Une pleine page dans le Monde . Les choses sont devenues sérieuses, le Harlem Shake mérite une page entière dans le quotidien du soir. J’ose à peine vous expliquer ce qu’est le Harlem Shake. Mais comme j’ai moi-même appris assez tard l’existence de ce phénomène de mode qui rencontre un succès planétaire, je vous épargnerai le sempiternel couplet sur l’air de « à moins de vivre au fond d’une grotte, vous connaissez évidemment le Harlem Shake ». Je n’aime pas beaucoup les grottes et j’ai découvert le Harlem Shake plusieurs semaines après son arrivée sur la Toile. A en croire les réseaux sociaux, c’est une honte. D’ailleurs Twitter et Facebook font preuve du snobisme de rigueur à l’égard de cet article du Monde et de tous ceux qui ont attendu le mois de mars pour parler de ce phénomène alors qu’il est apparu, accrochez vous, il y a plus d’un mois. Autrement dit il y a un siècle.
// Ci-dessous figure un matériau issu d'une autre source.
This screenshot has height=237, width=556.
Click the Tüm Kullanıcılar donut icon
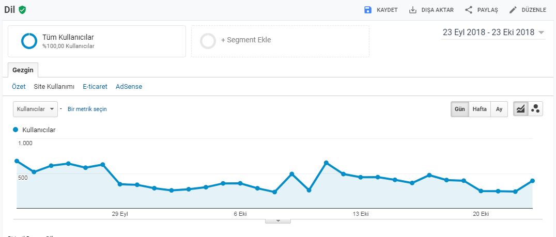[x=29, y=41]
Plus de 50.000 vidéos mises en ligne un peu partout dans le monde. Et toujours la même scénographie : une personne qui porte un casque ou un masque se met à danser. Elle est rejointe ensuite par d’autres camarades, également déguisés ou masqués, et tous s'agitent frénétiquement sur un morceau signé DJ Bauuer.

La vidéo dure en général une trentaine de secondes, pas plus. Tout le monde se met à réaliser son Harlem Shake et cette mode a même pris une tournure politique : dans certains pays, on tourne une vidéo et on la met en ligne pour afficher son opposition au pouvoir. C’est le cas en Chine, ou encore en Tunisie et en Egypte. Danser en collant rose moulant avec un casque de moto sur la tête serait devenu un acte de transgression politique.

Ce qui frappe, pourtant, c’est que la loufoquerie du Harlem Shake est finalement assez policée, voire même très cadrée. Vous pouvez passer des heures sur Internet à regarder des vidéos de Harlem Shake, et finalement c’est toujours la même chose. Mais le Harlem Shake n’est pas qu’un "buzz", c’est aussi une affaire de droits d’auteur. Le New York Times révèle en effet que l’auteur et producteur du Harlem Shake, DJ Baauer, a utilisé la voix de deux artistes sans leur autorisation. Deux petites phrases ont été samplées sans que leur auteurs ne soient avertis : « Con los terroristas » et surtout la phrase clé « do the Harlem shake ». Les deux artistes réclament aujourd’hui une indemnisation. Voilà comment un gag potache veut devenir un symbole contestataire un peu partout dans le monde mais est aussi une affaire de propriété intellectuelle.